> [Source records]
BEGIN

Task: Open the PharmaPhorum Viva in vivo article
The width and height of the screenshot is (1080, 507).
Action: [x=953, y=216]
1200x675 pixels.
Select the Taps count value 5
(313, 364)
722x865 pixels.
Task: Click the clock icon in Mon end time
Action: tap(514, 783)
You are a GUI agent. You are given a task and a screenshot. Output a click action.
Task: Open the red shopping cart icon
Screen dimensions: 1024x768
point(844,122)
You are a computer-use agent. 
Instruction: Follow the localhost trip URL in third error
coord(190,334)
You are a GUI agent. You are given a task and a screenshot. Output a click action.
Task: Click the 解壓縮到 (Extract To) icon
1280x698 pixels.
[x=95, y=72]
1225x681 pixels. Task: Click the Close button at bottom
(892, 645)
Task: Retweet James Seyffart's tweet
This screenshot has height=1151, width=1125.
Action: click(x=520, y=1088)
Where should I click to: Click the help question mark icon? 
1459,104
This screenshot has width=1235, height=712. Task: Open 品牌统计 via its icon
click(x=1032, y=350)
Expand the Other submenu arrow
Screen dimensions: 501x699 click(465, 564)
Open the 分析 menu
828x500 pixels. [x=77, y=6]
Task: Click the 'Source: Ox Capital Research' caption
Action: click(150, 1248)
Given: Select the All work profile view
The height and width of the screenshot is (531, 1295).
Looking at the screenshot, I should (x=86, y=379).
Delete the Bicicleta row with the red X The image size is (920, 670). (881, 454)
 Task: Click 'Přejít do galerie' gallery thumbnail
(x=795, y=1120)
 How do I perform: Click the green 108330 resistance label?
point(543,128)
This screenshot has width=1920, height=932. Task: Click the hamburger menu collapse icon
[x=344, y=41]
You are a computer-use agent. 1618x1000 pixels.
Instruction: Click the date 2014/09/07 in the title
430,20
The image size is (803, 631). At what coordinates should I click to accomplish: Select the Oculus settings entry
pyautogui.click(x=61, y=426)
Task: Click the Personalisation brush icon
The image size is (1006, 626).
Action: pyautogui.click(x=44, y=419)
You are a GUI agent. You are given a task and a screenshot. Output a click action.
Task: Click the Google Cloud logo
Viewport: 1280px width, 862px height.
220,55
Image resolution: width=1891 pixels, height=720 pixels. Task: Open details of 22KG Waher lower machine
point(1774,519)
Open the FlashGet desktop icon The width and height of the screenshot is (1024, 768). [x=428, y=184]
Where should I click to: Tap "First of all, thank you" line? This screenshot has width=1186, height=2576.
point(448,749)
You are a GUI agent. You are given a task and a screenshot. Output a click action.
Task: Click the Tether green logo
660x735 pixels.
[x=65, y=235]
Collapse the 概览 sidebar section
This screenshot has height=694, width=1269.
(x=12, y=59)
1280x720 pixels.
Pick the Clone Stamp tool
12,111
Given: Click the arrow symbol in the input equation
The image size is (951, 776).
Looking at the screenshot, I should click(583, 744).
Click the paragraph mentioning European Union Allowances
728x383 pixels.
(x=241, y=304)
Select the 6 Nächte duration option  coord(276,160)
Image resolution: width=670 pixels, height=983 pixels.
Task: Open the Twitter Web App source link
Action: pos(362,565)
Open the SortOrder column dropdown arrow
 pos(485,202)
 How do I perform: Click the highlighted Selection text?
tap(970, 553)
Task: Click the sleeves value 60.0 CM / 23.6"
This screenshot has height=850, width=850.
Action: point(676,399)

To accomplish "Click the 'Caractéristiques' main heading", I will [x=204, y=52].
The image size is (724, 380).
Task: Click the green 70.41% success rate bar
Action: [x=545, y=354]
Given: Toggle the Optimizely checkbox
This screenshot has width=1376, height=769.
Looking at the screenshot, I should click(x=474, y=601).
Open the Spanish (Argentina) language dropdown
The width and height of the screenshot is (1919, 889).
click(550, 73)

END

> [WORK TO COMPLETE] Output every entry exactly.

> [ANSWER BELOW]
Task: Open the PharmaPhorum Viva in vivo article
The width and height of the screenshot is (1080, 507).
Action: [x=953, y=216]
1200x675 pixels.
Select the Taps count value 5
(313, 364)
722x865 pixels.
Task: Click the clock icon in Mon end time
Action: tap(514, 783)
You are a GUI agent. You are given a task and a screenshot. Output a click action.
Task: Open the red shopping cart icon
Screen dimensions: 1024x768
point(844,122)
You are a computer-use agent. 
Instruction: Follow the localhost trip URL in third error
coord(190,334)
You are a GUI agent. You are given a task and a screenshot. Output a click action.
Task: Click the 解壓縮到 (Extract To) icon
1280x698 pixels.
[x=95, y=72]
1225x681 pixels. Task: Click the Close button at bottom
(892, 645)
Task: Retweet James Seyffart's tweet
This screenshot has height=1151, width=1125.
Action: click(x=520, y=1088)
Where should I click to: Click the help question mark icon? 
1459,104
This screenshot has width=1235, height=712. Task: Open 品牌统计 via its icon
click(x=1032, y=350)
Expand the Other submenu arrow
Screen dimensions: 501x699 click(465, 564)
Open the 分析 menu
828x500 pixels. [x=77, y=6]
Task: Click the 'Source: Ox Capital Research' caption
Action: click(150, 1248)
Given: Select the All work profile view
The height and width of the screenshot is (531, 1295).
Looking at the screenshot, I should (x=86, y=379).
Delete the Bicicleta row with the red X The image size is (920, 670). (881, 454)
 Task: Click 'Přejít do galerie' gallery thumbnail
(x=795, y=1120)
 How do I perform: Click the green 108330 resistance label?
point(543,128)
This screenshot has width=1920, height=932. Task: Click the hamburger menu collapse icon
[x=344, y=41]
You are a computer-use agent. 1618x1000 pixels.
Instruction: Click the date 2014/09/07 in the title
430,20
The image size is (803, 631). At what coordinates should I click to accomplish: Select the Oculus settings entry
pyautogui.click(x=61, y=426)
Task: Click the Personalisation brush icon
The image size is (1006, 626).
Action: pyautogui.click(x=44, y=419)
You are a GUI agent. You are given a task and a screenshot. Output a click action.
Task: Click the Google Cloud logo
Viewport: 1280px width, 862px height.
220,55
Image resolution: width=1891 pixels, height=720 pixels. Task: Open details of 22KG Waher lower machine
point(1774,519)
Open the FlashGet desktop icon The width and height of the screenshot is (1024, 768). [x=428, y=184]
Where should I click to: Tap "First of all, thank you" line? This screenshot has width=1186, height=2576.
point(448,749)
You are a GUI agent. You are given a task and a screenshot. Output a click action.
Task: Click the Tether green logo
660x735 pixels.
[x=65, y=235]
Collapse the 概览 sidebar section
This screenshot has height=694, width=1269.
(x=12, y=59)
1280x720 pixels.
Pick the Clone Stamp tool
12,111
Given: Click the arrow symbol in the input equation
The image size is (951, 776).
Looking at the screenshot, I should click(583, 744).
Click the paragraph mentioning European Union Allowances
728x383 pixels.
(x=241, y=304)
Select the 6 Nächte duration option  coord(276,160)
Image resolution: width=670 pixels, height=983 pixels.
Task: Open the Twitter Web App source link
Action: pos(362,565)
Open the SortOrder column dropdown arrow
 pos(485,202)
 How do I perform: Click the highlighted Selection text?
tap(970, 553)
Task: Click the sleeves value 60.0 CM / 23.6"
This screenshot has height=850, width=850.
Action: point(676,399)

To accomplish "Click the 'Caractéristiques' main heading", I will [x=204, y=52].
The image size is (724, 380).
Task: Click the green 70.41% success rate bar
Action: [x=545, y=354]
Given: Toggle the Optimizely checkbox
This screenshot has width=1376, height=769.
Looking at the screenshot, I should click(x=474, y=601).
Open the Spanish (Argentina) language dropdown
The width and height of the screenshot is (1919, 889).
click(550, 73)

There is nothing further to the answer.